はち ページ9
掴んでいた腕を捨てるかのように離したオリヴィエは、獲物を見るような目で自身を見てくる碧に向き直った。
必然的に碧の後ろで怯えているエレシュキガルを視界に捉えることになるがなんのその。
「碧、先に尋ねるが貴様雷撃系の何かをしでかしたか?」
「してないよ」
僕はね、と言葉は続かず。
「ならば我が国を敵視しているところか」
「何かあったの?」
この時、エレシュキガルは嫌な予感がした。
そしてその予感は的中する。
「いやなに、我が戦艦はマリアナ海溝を警備していたのだが突然何者かに襲われてな。ソナーには大型生物の影が写っていたのでクジラだったのだろう」
ぎくりと肩を跳ねるエレシュキガル。
余が釣り上げた巨大生物だと主張するイスカンダル。
「まぁ別にそれはさして問題はない。そのあとが問題だ。どこからともなく高圧電流が我が艦を襲ってな。お陰で舵はとれないわ、勝手に海上へと向かうわ、あまつさえ機器が誤作動を起こして魚雷が発射されてしまうわ」
ぎくぎくと再度肩を跳ねさせるエレシュキガル。
余の宝具だなと豪快に笑うイスカンダル。
「どうにか機器の復旧を可能にしたが……」
言葉を少し止めたオリヴィエは、戦車の上にて胡座をかいているイスカンダルを見たあとに碧を睨んだ。

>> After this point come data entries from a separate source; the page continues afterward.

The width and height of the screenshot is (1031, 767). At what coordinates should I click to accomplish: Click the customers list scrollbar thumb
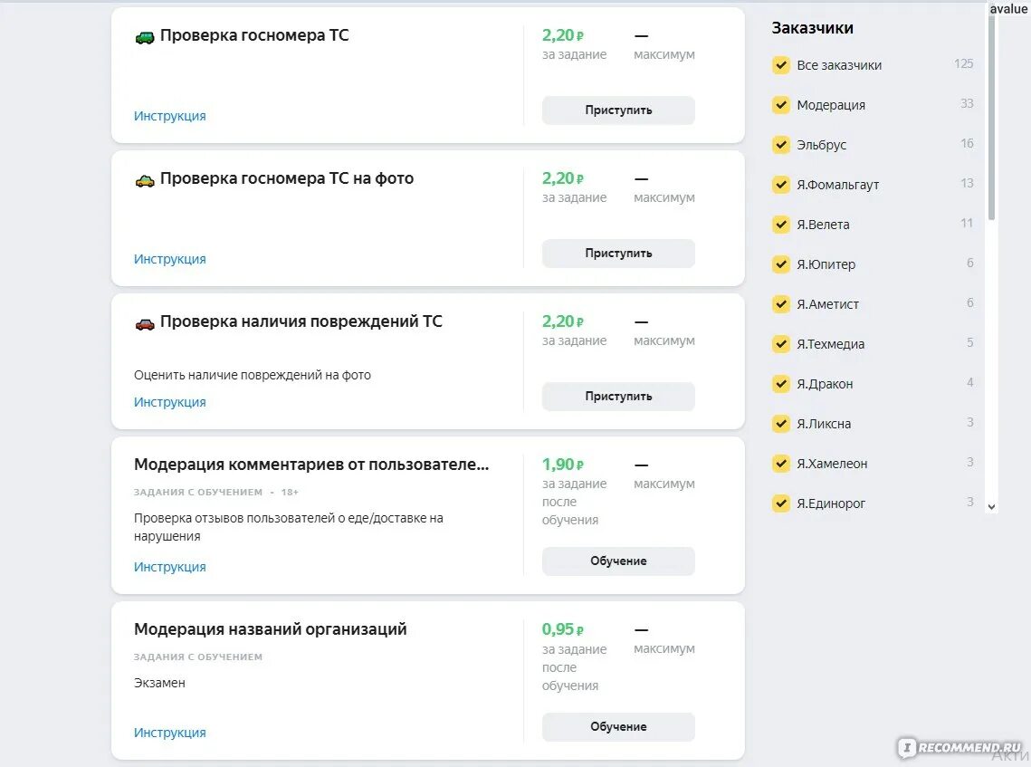[991, 118]
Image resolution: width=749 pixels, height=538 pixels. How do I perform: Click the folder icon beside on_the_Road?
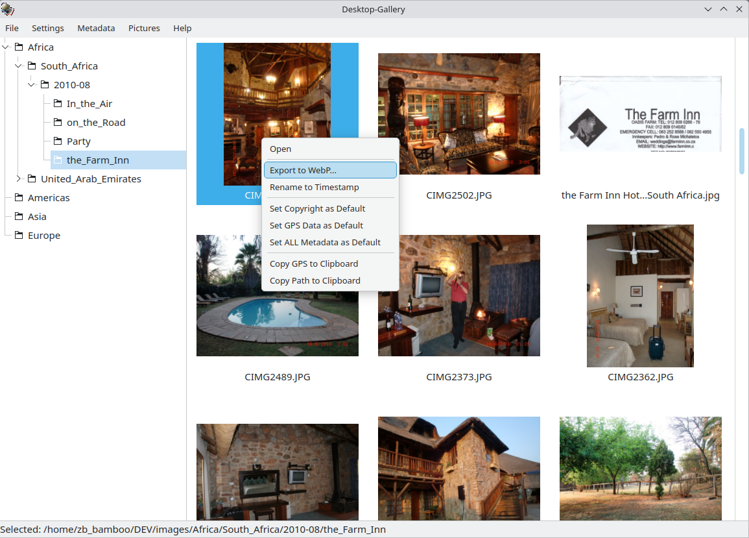click(x=57, y=122)
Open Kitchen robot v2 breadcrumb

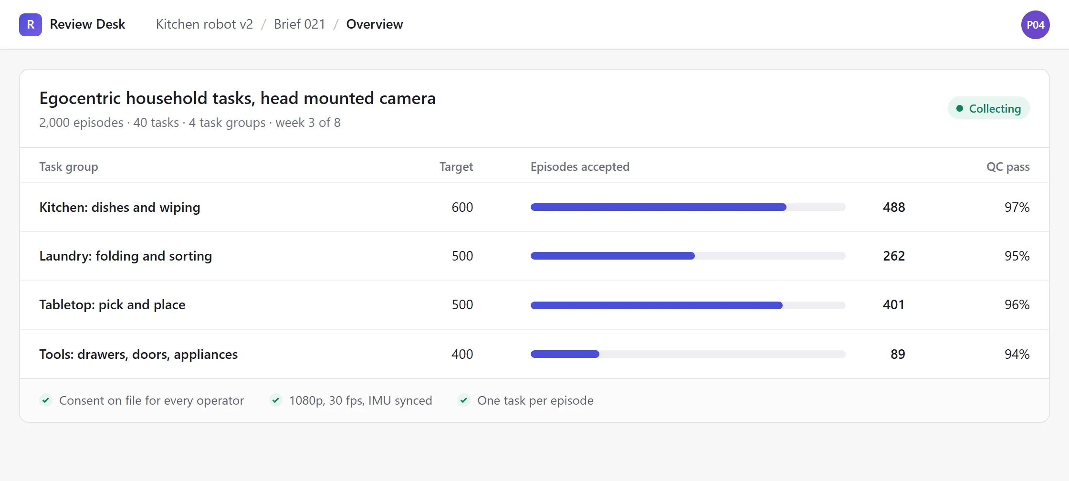(x=204, y=24)
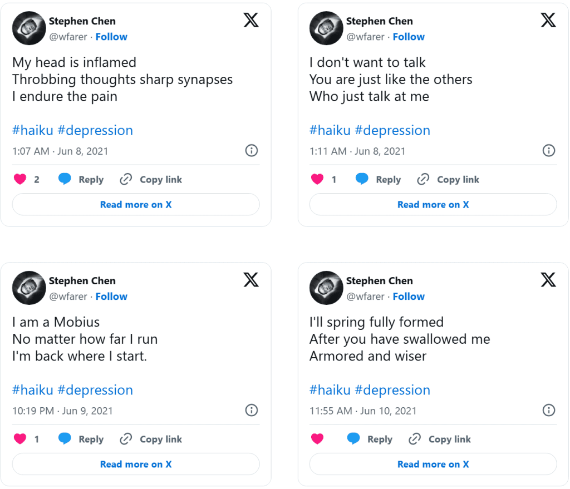Click 'Copy link' on the 'Armored and wiser' tweet

(x=449, y=439)
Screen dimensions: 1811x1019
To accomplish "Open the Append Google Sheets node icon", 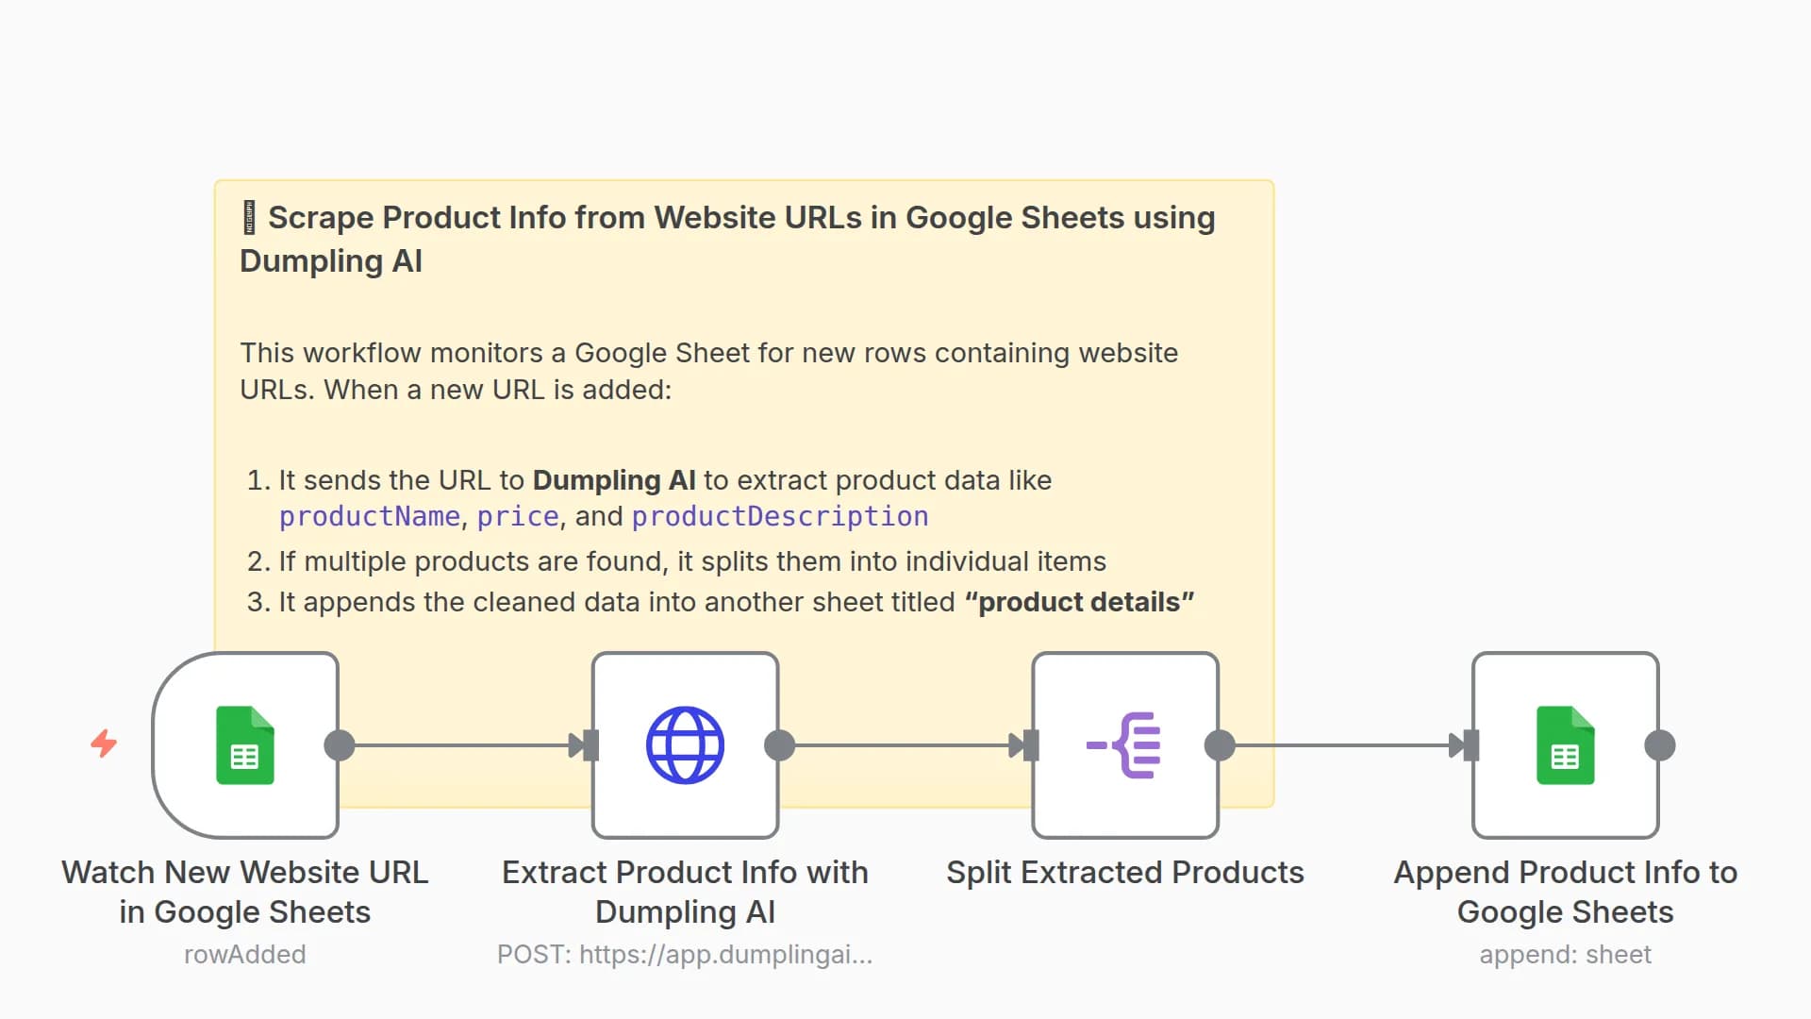I will pyautogui.click(x=1565, y=745).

いや、見据えただけなのかもしれないが彼女の眼力によって睨んだように見えてしまう。
「碧、魚雷を見なかったか?」
「うん、見たよ」
途端にオリヴィエの表情は歪んだ。
そして周囲を占める空気が緊迫感溢れるものに変貌する。
先程まで休めの体勢をとっていた水兵達はいつの間にか、その手に銃を持っていた。
銃口の先は三人に向けられている。
統率の取れた水兵達にイスカンダルは関心を抱いている様子。
場違いすぎるのだわ、と内心思うのだが空気を読める偉い子エレシュキガルは喉の置くにその言葉をしまいこんでいた。

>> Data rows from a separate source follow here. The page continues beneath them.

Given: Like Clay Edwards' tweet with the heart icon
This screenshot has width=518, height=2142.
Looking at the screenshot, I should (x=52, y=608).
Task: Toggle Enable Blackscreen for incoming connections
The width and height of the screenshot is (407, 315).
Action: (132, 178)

「ほう、見たか。見てしまったか。ならそれを貴様はどうした、碧」
「エレちゃんが怪我をしたら危ないから、弾頭部分の一部を切って蹴りあげたよ。たぶん、宇宙までいったんじゃないかな」
一瞬波の音しか聞こえないような静寂に包まれた。
「蹴りあげた?」
「うん」
「宇宙まで?」
「うん」
途端に腹を抱えて笑い出すオリヴィエに、エレシュキガルは目を白黒するしかなかった。
ーーいったい何処に笑うポイントがあったのかわからないのだわ……。